Restricting Access with HTTP Basic Authentication

#nginx #http #authentication #restriction

It is very common practice to restrict your development environment with some sort of username/password authentication so that the visitors has to authenticate first before landing into the website. For this purpose, HTTP basic authentication comes really handy, it is a simple response mechanism with which a server can request authentication information (userId and password) from a client, if the client provides correct credentials then the server serves the protected content otherwise sends authorization error with 401 status code.

Lets get started

Prerequisites

NGINX
apache2-utils as a password creation utility

Step 1 - Create a Password File

Creating a password file with a first user user1. Run the htpasswd utility with the -c flag to create a new file. The first argument contains the file path and second one holds the name of the user:

$ sudo htpasswd -c /etc/nginx/.htpasswd user1

You will be asked to supply and confirm a password for the user.

Leave out -c flag incase you wish to add multiple users:

$ sudo htpasswd /etc/nginx/.htpasswd user2

You can confirm that the file contains paired username and encrypted passwords:

$ cat /etc/nginx/.htpasswd

# Output
user1:$apr1$PbDKFyTU$1mPXhE3Yjbygmg5AH5hNE.
user2:$apr1$u/3QM/YL$jVhMow7XyR.umwpRcNdKE0

Step 2 - Configure NGINX HTTP Basic Authentication

Now that you have a file with all users and passwords in an encrypted format that the server can read, the next step would be configuring the server to check this file before serving the protected content.

To start configuring the server, you would like to find out where does the server configuration is located, this would help you:

$ cat /etc/nginx/nginx.conf

http {
    include       /etc/nginx/mime.types;
    default_type  application/octet-stream;
    #...

    include /etc/nginx/conf.d/*.conf;
}

In above example, all the configurations are located inside /etc/nginx/conf.d/ directive.

Lets check the configuration files inside this directive:

$ ls /etc/nginx/conf.d/*.conf

default.conf  my_proxy.conf

In above example, it shows that there are two configuration files inside /etc/nginx/conf.d/ directive, one is default.conf and another is my_proxy.conf.

After finding out the correct configuration file, lets begin editing the server configuration and specifying the auth_basic which is a name for the protected area and auth_basic_user_file is a directive with a path to the .htpasswd file that contains user/password pairs.

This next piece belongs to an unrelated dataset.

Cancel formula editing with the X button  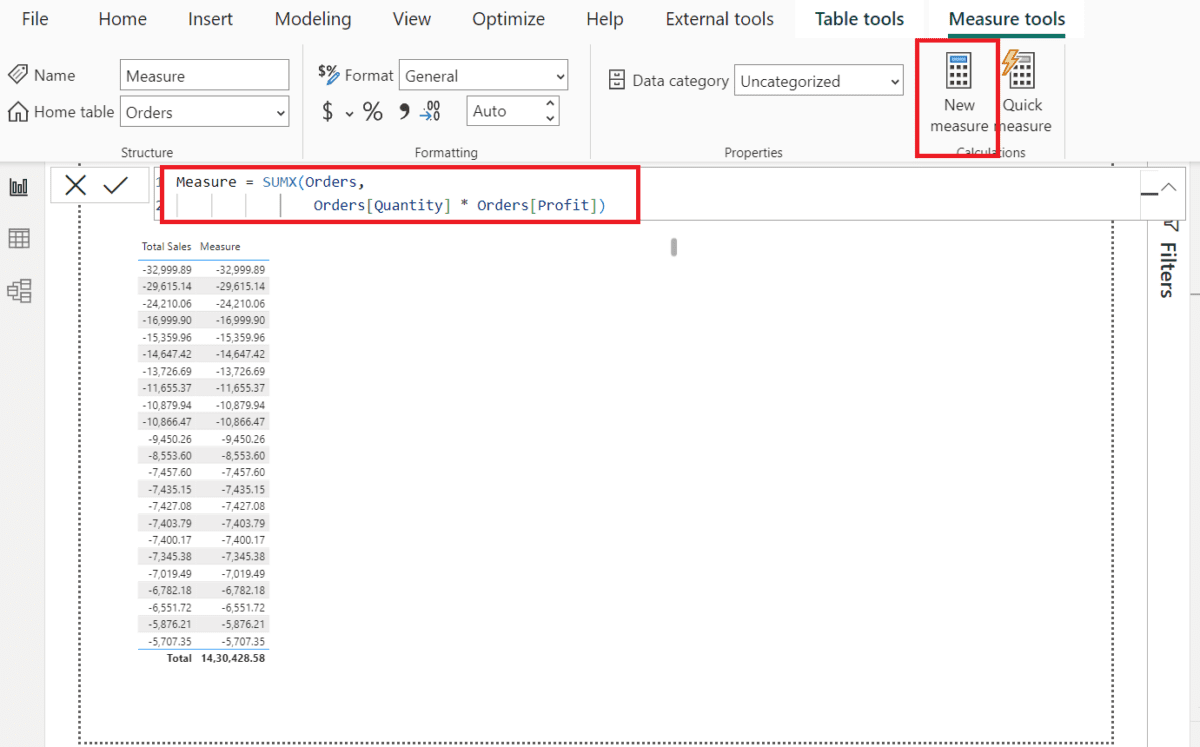pos(76,184)
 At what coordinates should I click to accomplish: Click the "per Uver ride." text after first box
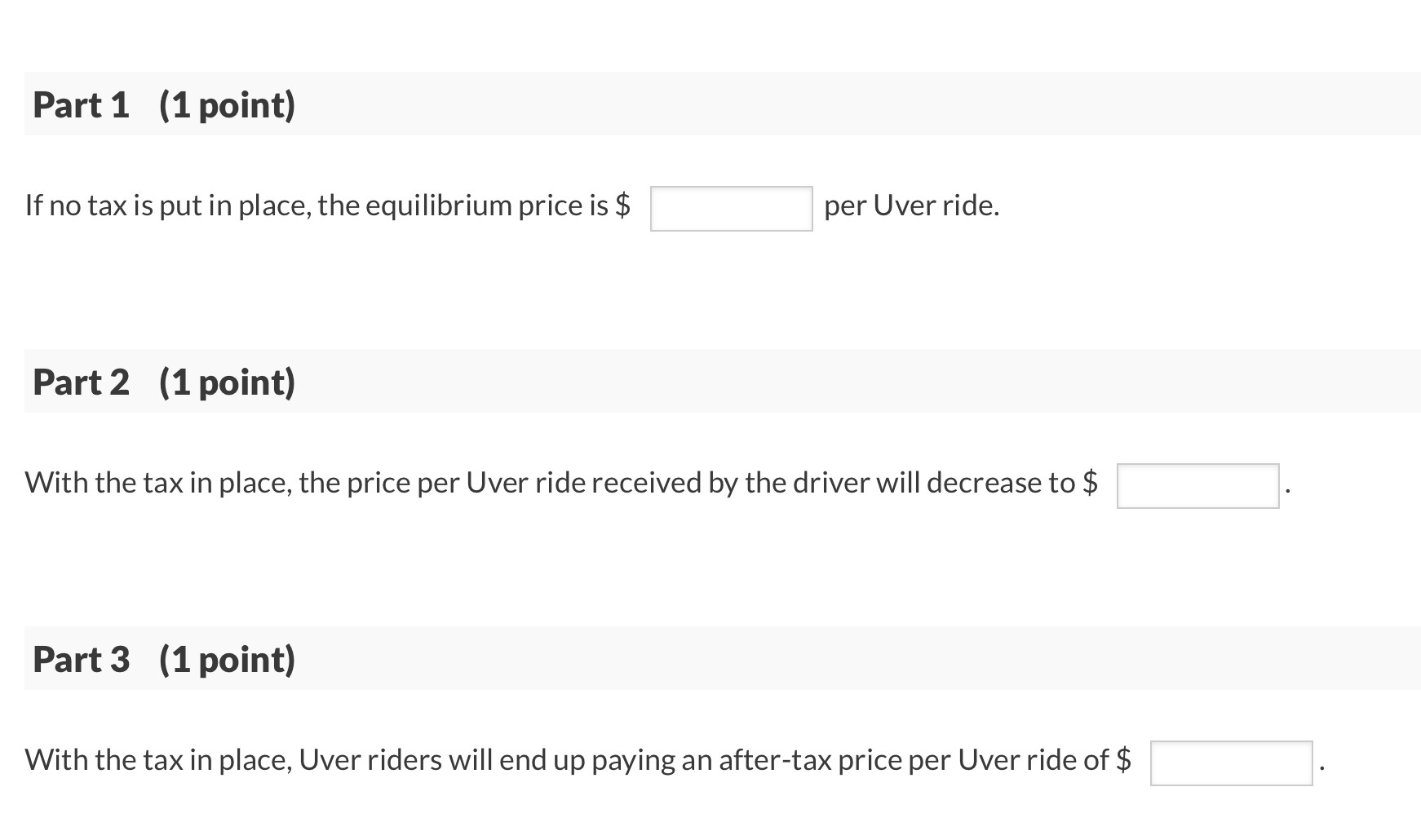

$ sudo nano /etc/nginx/conf.d/default.conf

server {
    listen 80 default_server;
    server_name example.com;

        #....
        location / {

        }
}

Lets add basic authentication:

server {
    listen 80 default_server;
    server_name example.com;

        #....
    location / {
                # add http basic authentication 
                auth_basic "Password Required";
                auth_basic_user_file /etc/nginx/.htpasswd;
    }
}

Step 3 - Testing the Setup

This ends with your server configuration, restart your server to apply the changes:

$ sudo service nginx reload

When everything goes alright, your are prompted to log in when you load your site:

If the provided username and password do not match the password file, you get the 401 Authorization Required error.

Conclusion

You have just implemented HTTP basic authentication on NGINX. More detailed information about different means of access restrictions are available in NGINX Documentation.